We can speed calculations using vectorization. [More information](https://blog.paperspace.com/numpy-optimization-vectorization-and-broadcasting/)

**Question 9: Create a 3x3 tensor or array containing the numbers from 1 to 9. Double it. Select the bottom right four numbers**

We use view instead of reshape to avoid the extra computation

In [42]:
matrix = torch.arange(1,10).view([3,3])
matrix_sq = matrix**2
matrix_sq.view(3*3)[-4:]

tensor([36, 49, 64, 81])

**Question 10: What is broadcasting?**

*My answer:* When doing computations with vectors of unmatching dimensions, broadcasting is the process of temporarily expanding the dimension of the smaller tensor to match the dimension of the larger tensor

*Proper answer:* The term broadcasting describes how numpy/pytorch treats tensors with different shapes during arithmetic operations. Subject to certain constraints, the smaller tensor is “broadcast” across the larger tensor so that they have compatible shapes.

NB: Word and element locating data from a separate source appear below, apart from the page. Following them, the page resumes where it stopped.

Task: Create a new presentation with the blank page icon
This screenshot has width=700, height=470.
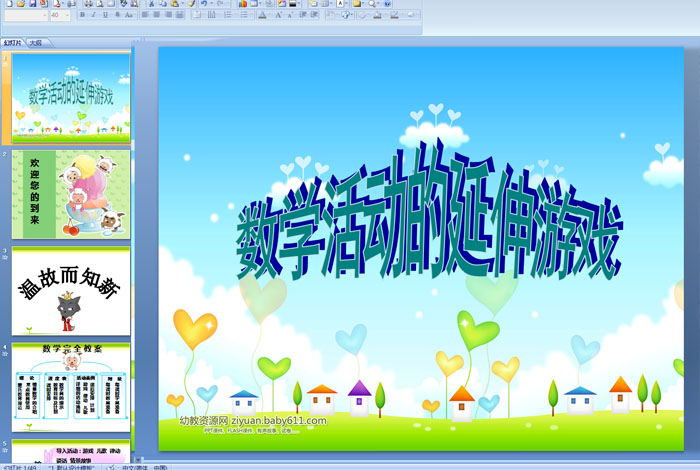Action: coord(9,4)
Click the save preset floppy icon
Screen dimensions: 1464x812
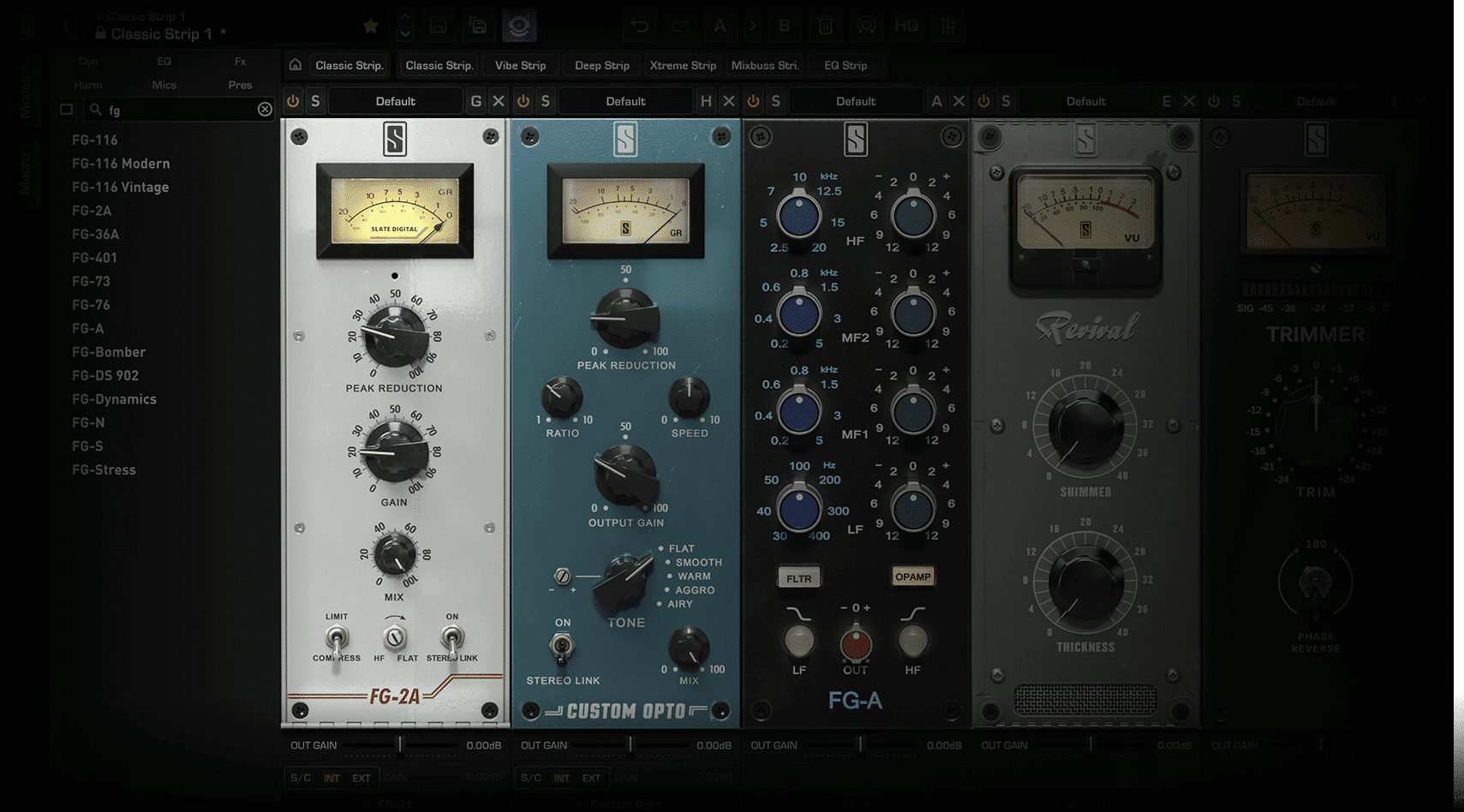[438, 26]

**Question 11: Are metrics generally calculated using the training set or the validation set? Why?**

We consider a loss function with the training data. We use metrics such as accuracy or RMSE with the validation data. Loss functions are better for optimization purposes. Metrics do not usually have a "gradient" nor are easy to directly optimize, so we use them in validation.

**Question 12: What is SGD?**

*My answer:* The stochastic gradient descent is a variant of the gradient descent where we use a random sample or batch to optimize the parameters of the function (instead of the whole training data)

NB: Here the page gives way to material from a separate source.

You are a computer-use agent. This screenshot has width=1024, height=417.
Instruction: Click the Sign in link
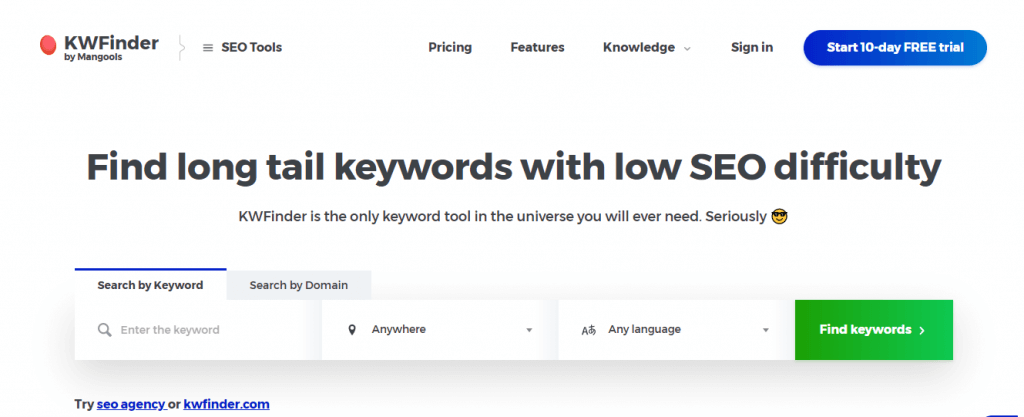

*Proper answer:* In both gradient descent (GD) and stochastic gradient descent (SGD), you update a set of parameters in an iterative manner to minimize an error function.

While in GD, you have to run through ALL the samples in your training set to do a single update for a parameter in a particular iteration, in SGD, on the other hand, you use ONLY ONE or SUBSET of training sample from your training set to do the update for a parameter in a particular iteration. If you use SUBSET, it is called Minibatch Stochastic gradient Descent.

**Question 13: Why does SGD use mini-batches?**

If the number of training samples is very large, then using gradient descent may take too long because in every iteration you are running through the complete training set. Instead, every iteration of SGD only considers a handful of training samples and updates the parameters with them.


**Question 14: What are the seven steos ub SGD for machine learning?**

1. Initialize
2. Predict
3. Estimate loss
4. Calculate gradient
5. Update parameter values with gradient (i.e., step)
6. Repeat the process
7. Stop if the number of epochs is reached or if the loss did not decrease enough


**Question 15: How do we initialize the weights in a model?**

There may be multiple approaches. In our case, we use random values. Andrew Ng proposes to use small random values.

**Question 16: What is loss?**

The loss function measures the ability of our model to represent and predict the training data. We use a function that can be easily optimized, usually via a gradient descent method.

**Question 17: Why can't we always use a high learning rate?**

The learning rate is a parameter of the gradient descent algorithm that establishes the "step size" of the algorithm. A learning rate that is too large can cause the model to converge too quickly to a suboptimal solution, whereas a learning rate that is too small can cause the process to get stuck.

**Question 18: What is a gradient?**

In *mathematics*, the gradient of a function is another function that corresponds to its first derivative. However, in *deep learning* the gradient usually refers to the value of the function's derivative at a particular argument value

**Question 19: Do you need to calculate gradients yourself?**

By using Pytorch and other libraries with automatic differentiation, we are not required to know how to estimate the gradients ourselves.

**Question 20: Why can't we use accuracy as a loss function?**

Because its gradient could not be optimized.